Dodge, Duck, Dip, Dive, and Dodge

I played in a dodgeball tournament on Friday. It wasn't as fun as it sounds. It would have helped if our team (the Purple Cobras, naturally) weren't the worst of the field, and if I weren't the worst player on our team. Also, if a few of the other teams hadn't taken it a little too seriously and engaged in a little lax self-refereeing. But it was a little fun.

I needed a little help with one of the five Ds of dodgeball in particular: duck. I took two balls full in the face. One of them actually knocked me over. If only somebody had videotaped it.

We did manage to win a single game in pool play, but we lost in the first round of the bracket.

Next time we're going to be the Average Josephs.

Wednesday, February 02, 2005

GarageBand 2

I just couldn't wait any longer, and plunked down my hard-earned 79 bucks for iLife '05, mainly for GarageBand 2. It is too much fun. After doodling around a number of times using mainly an M-Audio USB keyboard and some of the supplied loops, I finally ransacked the house to find my old microphone and headphones. It was time to find out if Bobby McFerrin is a thousand times better than me, or merely a hundred.

Well, the first try sounded terrible. Not just my voice; I expected that. The recording sounded like an old 78 that had been used as a Frisbee for several summers at the dog park. I fiddled around with the levels for a bit, with no improvement. Hmm. My mic can't be THAT bad. I ended up cranking the noise gate so high, it dropped some of the quieter bits of the vocal.
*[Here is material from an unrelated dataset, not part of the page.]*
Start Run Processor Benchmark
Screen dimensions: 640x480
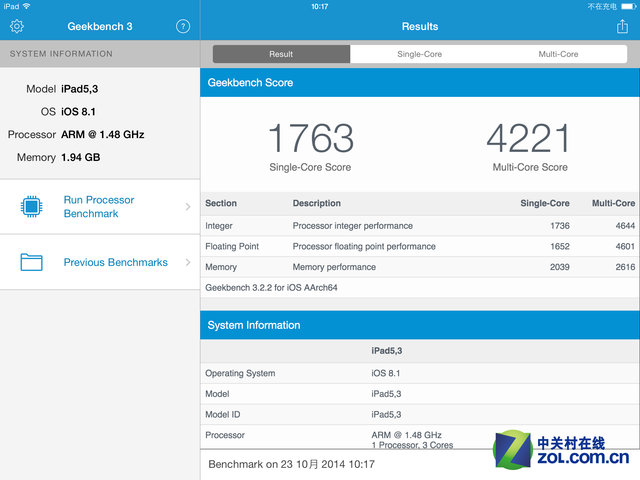click(99, 207)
This is a problem for a singer like me with such an expressive dynamic range (yeah, right...).

I unplugged the headphones, intending to fire up iTunes while I Googled for some advice. Uh-oh! Feedback! Better switch the mic off. Huh? The feedback didn't stop. Oh -- forgot to switch the audio input. It had been using that little pinhole mic on the display of the iMac -- no wonder it sounded terrible. I had expected it to switch inputs automatically when I plugged in the mic, like it does for output when I plug in phones.

Anyway, headphones back on, and back into GarageBand. I kept the lousy vocals I'd already recorded, and prepared to add some backing vocals. A little "test, test, one, two," and another head-scratcher. I cranked the level up to 11, and still the meter barely blipped. Oh well. Here goes. As I recorded, the editor window showed a flat line -- nothing. I finished up, played it back, and couldn't hear a thing. I played back just that one track, and I could hear it, but only just.

Back to the OSX audio preferences. This time, I actually took the time to read what was on the screen. Of course! It's a line-level input, not mic-level. I wouldn't have guessed that.

I'll just have to get one of these gizmos, or something, except that I'm all out of USB ports. I had hoped to avoid getting a USB hub. I see the G5 iMacs have three USB ports, the same as the G4 had. Were I the product manager at Apple, I'd push for about eight. Well, at least five.

I also thought about hooking up my old Portastudio, which would solve the mic level problem, but it's just to big. It's an old 424mkII, and more "studio" than "porta" vis-a-vis our small, cluttered office.